Within healthcare I’m interested in delivering and coordinating care for everyone, including historically neglected groups. A large portion of the United States’ $4 trillion annual healthcare expenditures is driven by healthcare services, meaning the actual provision of care, making it a critical component of reducing spend. Moreover, Medicare and Medicaid represent roughly a third of this spend with both on track to exceed $1 trillion of annual spend each in 2023 and 2028, respectively. This level of spend and the pace at which it is growing is unsustainable. Luckily the government, regardless of political party for the most part, and the private sector are aligned around the need to curb spending while also improving access and quality.
As part of this, there has been a new wave of innovation around healthcare services that tackle upstream drivers of poor health outcomes and avoidable expenses. Examples include peer-support led care teams, the integration of physical, mental and social services, and the increased adoption of value-based care payment models that incentives higher quality care in conjunction with reduced spend.
MORE Q&A
Q: What do other market participants or observers misunderstand about these categories?
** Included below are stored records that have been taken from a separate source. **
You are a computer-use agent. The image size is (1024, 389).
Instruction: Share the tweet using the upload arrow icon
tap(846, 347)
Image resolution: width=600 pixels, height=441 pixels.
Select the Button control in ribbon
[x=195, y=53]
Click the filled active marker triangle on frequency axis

A: For founders, it’s realizing that there are often groups of people or organizations that have done this before – perhaps at a smaller scale, with limited technology, or in a different geography. We have a lot to learn from them. Examples are nonprofits, programs at the VA, community organizers or people working in public health. There are huge lessons we can learn if we go outside of the bubble of VC-backed companies. With healthcare services, we are rarely completely reinventing the wheel.
What’s new is the scale we are trying to achieve. The question is: can we take something at a local level (like point-of-care diagnostics in Rwanda or community initiatives to screen for prostate cancer in barber shops– things people have been doing for years) and use tech and capital to build scaled, enduring businesses that impact more lives. Let’s learn from and collaborate with the people who have done this before.
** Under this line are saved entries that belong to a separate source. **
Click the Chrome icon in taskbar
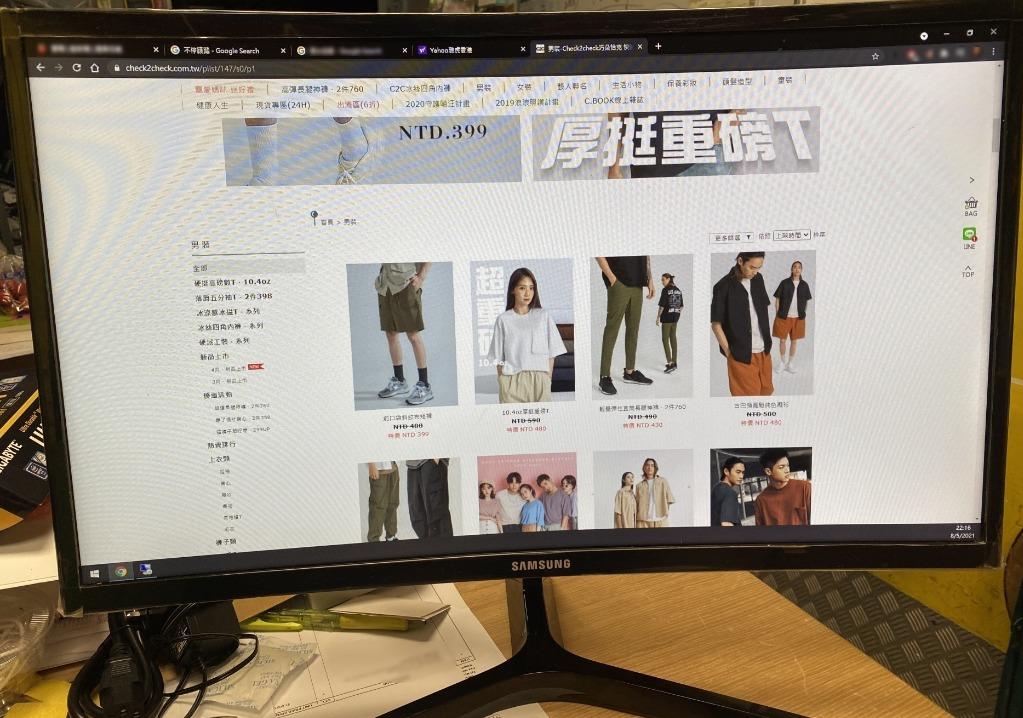 120,572
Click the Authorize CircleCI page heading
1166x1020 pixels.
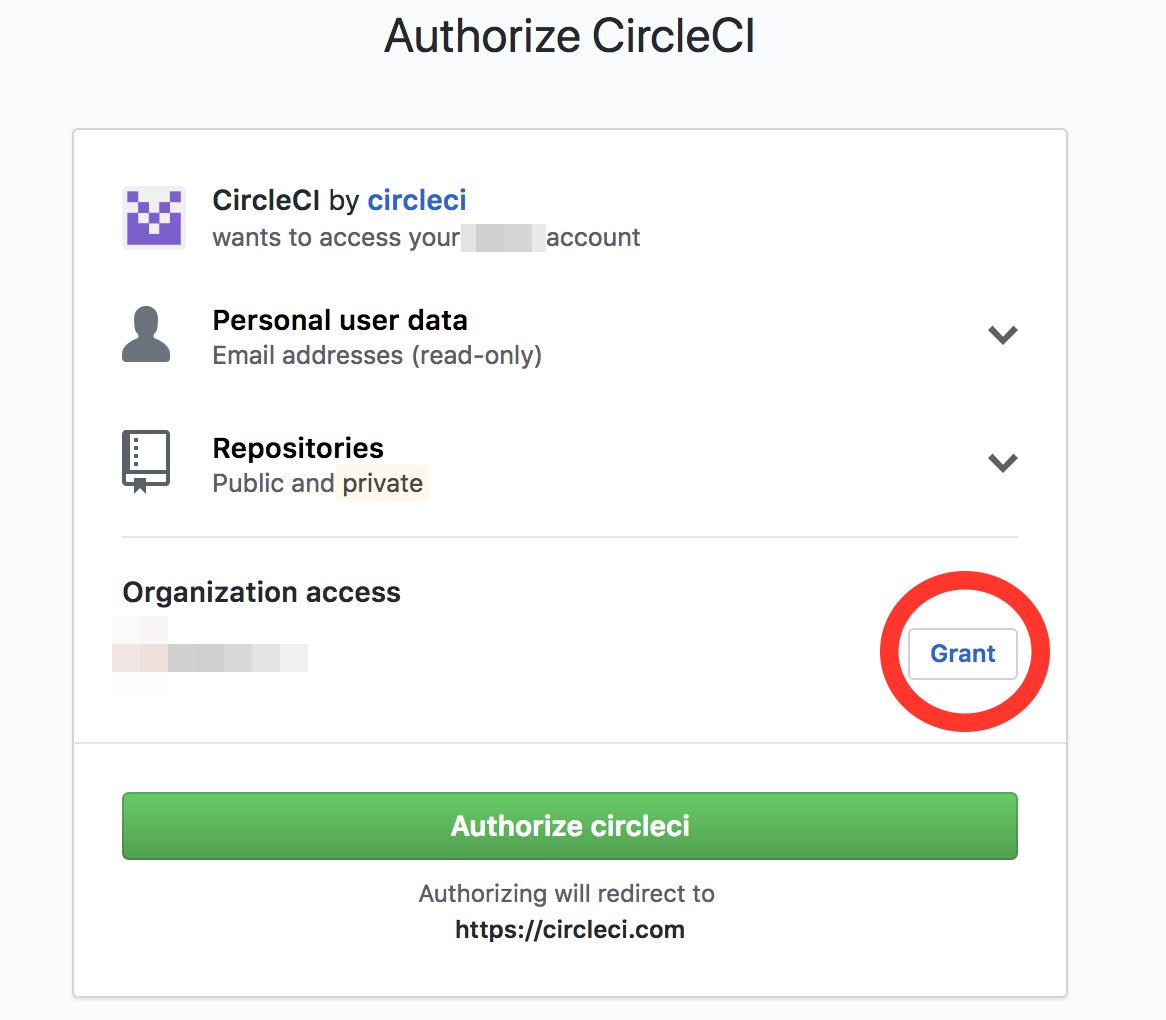(569, 37)
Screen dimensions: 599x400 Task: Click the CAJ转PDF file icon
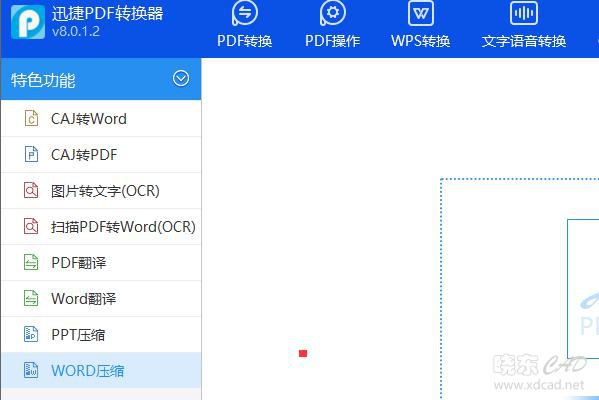(x=31, y=154)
A lot of the nuances around value based contracting will be new. It will be hard. You need to work with investors that deeply understand your business and go-to-market, and are willing to roll up their sleeves. Finding a true anchor commercial partner is also critical. What you’re building should be solving one of their key strategic priorities. They should feel like co-builders who are on this journey with you for the long-haul.
Q: What can you say about the time horizon for the adoption of this thesis?
A: The next five years will be critical. At that point we will have much more visibility into the performance of specialty value based care, programs like ACO REACH, and the impact of the emerging mental health interventions on physical health and total cost of care spend. We are on a longer 30-year journey to transform the healthcare system to one that is truly consumer-friendly and dignified.
WHAT ELSE TO WATCH FOR
- Investing in the future of Medicaid is a massive opportunity. “We are early investors in Cityblock Health, which we believe has really emerged as a leader in the space,” says Richardson. “Medicaid is a large market with over $700B of annual spend and 70M beneficiaries or roughly 20% of the U.S. population. Unit economics are challenging given the lower reimbursement rates but there are ways to make it work. It takes a whole-person, tech-enabled approach towards engagement, embracing alternative payment models, and leadership teams that thrive in operational and regulatory complexity. Last but not least, you have to deeply care for and understand the individuals you are serving. Don’t make assumptions about what they need or want. Ask them.”